Coronavirus fuels cybersex trafficking fears for children in Southeast Asia
Residents walk along a street as a police vehicle patrols the streets of Tondo, Manila, Philippines on July 2, 2018. (REUTERS File Photo)
BANGKOK/PHNOM PENH, March 26 (Thomson Reuters Foundation): Cybersex traffickers are likely to exploit the coronavirus pandemic to target more children across Southeast Asia for online sexual abuse, child rights activists said on Thursday.
The global spread of cheap, high-speed internet and the rise in mobile phone ownership has fuelled cybersex trafficking in recent years, with children from Thailand to the Philippines being exploited over livestreams for paying clients worldwide.
At least 165 countries have shut schools due to the COVID-19 outbreak, impacting more than 1.5 billion children who will have more time to spend online, leaving them prey to sexual predators, said the United Nations children's agency (UNICEF).
UNICEF estimates 1.8 million children are sex trafficked every year - but this does not include cybersex trafficking.

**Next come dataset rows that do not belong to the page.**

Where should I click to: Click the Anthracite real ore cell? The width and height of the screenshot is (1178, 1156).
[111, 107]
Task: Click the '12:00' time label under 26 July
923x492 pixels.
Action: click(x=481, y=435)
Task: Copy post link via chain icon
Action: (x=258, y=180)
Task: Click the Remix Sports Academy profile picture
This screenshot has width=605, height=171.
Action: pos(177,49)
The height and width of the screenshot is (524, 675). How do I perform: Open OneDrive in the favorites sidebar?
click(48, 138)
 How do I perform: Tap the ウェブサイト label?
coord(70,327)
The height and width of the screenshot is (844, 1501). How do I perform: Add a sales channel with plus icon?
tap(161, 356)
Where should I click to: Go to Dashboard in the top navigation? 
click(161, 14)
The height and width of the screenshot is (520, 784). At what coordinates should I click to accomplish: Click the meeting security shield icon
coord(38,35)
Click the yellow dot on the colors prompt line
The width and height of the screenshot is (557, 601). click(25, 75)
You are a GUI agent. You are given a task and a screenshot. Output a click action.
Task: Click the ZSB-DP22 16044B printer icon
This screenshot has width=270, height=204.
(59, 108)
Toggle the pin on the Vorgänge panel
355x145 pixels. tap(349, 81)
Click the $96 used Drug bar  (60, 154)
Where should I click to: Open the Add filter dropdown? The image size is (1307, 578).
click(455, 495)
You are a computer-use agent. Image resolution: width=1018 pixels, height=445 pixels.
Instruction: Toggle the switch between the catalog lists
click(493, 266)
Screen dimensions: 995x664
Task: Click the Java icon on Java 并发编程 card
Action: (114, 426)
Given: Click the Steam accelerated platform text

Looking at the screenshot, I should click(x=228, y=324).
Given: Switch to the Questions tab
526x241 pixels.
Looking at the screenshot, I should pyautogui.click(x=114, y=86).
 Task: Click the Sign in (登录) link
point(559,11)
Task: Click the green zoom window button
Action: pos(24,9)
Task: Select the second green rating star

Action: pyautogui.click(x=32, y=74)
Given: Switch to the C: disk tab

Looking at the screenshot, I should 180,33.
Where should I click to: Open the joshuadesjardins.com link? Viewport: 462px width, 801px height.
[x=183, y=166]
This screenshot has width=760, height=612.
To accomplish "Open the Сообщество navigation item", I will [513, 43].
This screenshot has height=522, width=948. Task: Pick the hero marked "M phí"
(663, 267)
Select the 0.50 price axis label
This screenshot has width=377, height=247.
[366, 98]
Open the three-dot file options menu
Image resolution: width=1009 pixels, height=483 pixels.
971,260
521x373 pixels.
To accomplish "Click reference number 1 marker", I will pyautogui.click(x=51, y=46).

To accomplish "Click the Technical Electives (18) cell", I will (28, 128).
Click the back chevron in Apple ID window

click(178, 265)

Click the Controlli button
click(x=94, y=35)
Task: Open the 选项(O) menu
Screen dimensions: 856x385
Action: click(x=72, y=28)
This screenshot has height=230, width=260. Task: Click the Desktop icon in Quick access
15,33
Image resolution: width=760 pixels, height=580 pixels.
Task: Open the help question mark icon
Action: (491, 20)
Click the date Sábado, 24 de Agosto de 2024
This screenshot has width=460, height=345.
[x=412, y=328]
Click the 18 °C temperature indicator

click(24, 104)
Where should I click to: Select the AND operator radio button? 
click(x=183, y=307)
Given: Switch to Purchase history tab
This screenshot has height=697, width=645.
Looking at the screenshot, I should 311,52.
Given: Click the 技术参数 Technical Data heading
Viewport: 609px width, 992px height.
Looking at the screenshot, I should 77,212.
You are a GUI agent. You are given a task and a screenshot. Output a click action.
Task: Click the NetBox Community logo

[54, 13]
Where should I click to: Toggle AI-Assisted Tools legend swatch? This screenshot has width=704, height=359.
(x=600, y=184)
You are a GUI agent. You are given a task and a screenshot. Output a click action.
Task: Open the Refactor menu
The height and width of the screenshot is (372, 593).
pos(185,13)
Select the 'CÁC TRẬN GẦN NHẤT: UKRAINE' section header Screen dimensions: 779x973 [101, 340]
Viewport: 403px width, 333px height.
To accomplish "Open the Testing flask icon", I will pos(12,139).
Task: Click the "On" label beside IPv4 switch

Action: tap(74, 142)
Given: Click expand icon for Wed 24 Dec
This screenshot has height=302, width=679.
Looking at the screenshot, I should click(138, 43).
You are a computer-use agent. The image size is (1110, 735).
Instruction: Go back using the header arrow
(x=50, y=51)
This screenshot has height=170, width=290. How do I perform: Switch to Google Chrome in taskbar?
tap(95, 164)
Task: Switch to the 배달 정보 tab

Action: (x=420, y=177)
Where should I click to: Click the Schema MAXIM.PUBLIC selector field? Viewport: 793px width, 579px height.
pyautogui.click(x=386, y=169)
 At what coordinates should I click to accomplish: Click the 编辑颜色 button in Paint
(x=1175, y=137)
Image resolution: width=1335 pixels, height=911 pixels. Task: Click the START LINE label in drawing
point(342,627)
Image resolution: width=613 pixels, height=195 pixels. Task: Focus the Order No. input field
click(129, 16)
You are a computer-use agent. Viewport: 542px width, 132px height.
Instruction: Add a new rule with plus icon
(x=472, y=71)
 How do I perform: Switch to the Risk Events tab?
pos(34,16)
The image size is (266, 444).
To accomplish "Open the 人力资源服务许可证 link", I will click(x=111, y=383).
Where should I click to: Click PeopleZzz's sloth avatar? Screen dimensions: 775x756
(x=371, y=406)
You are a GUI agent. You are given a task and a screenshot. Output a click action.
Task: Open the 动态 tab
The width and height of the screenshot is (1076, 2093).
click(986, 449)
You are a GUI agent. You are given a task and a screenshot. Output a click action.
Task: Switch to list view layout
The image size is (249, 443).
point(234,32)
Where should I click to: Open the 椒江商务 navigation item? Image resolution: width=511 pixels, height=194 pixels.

"Spending more time online may heighten the risk of grooming, predators trying to meet children and an increase of self-generated images, as well as cyberbullying," Rachel Harvey, an advisor for UNICEF, told the Thomson Reuters Foundation.
The U.S. Federal Bureau of Investigation (FBI) - which has trained authorities in Cambodia and the Philippines to tackle cybersex trafficking - this week issued a statement warning about the increased risk of online abuse due to school closures.
In the Philippines - considered to be the epicentre of the live-stream sex abuse trade - activists are concerned about a spike in exploitation as many children are abused at home by their own relatives, who can earn up to $100 per broadcast.
"Because people are locked down, possibilities (for online sex exploitation) are high," said Evelyn Pingul, communications director for International Justice Mission (IJM) Philippines.
"Criminal minds can take advantage of the situation," she said, urging communities to be vigilant against such abuse.
In Thailand, the Internet Crimes Against Children police-led taskforce said it had been receiving reports of online sex abuse on a daily basis, with victims as young as eight years old.
The taskforce last year said Thai cybersex traffickers were targeting teenage boys from wealthy families, often posing as girls before persuading them to film themselves masturbating.
Campaigners in neighbouring Cambodia said they had seen a rise in online sex abuse since schools there closed last week.
"Child sex offenders online are taking advantage of this situation to get in touch with, groom and lure children to sexual activities," said Samleang Seila, director of the child protection charity Action Pour Le Enfants (APLE).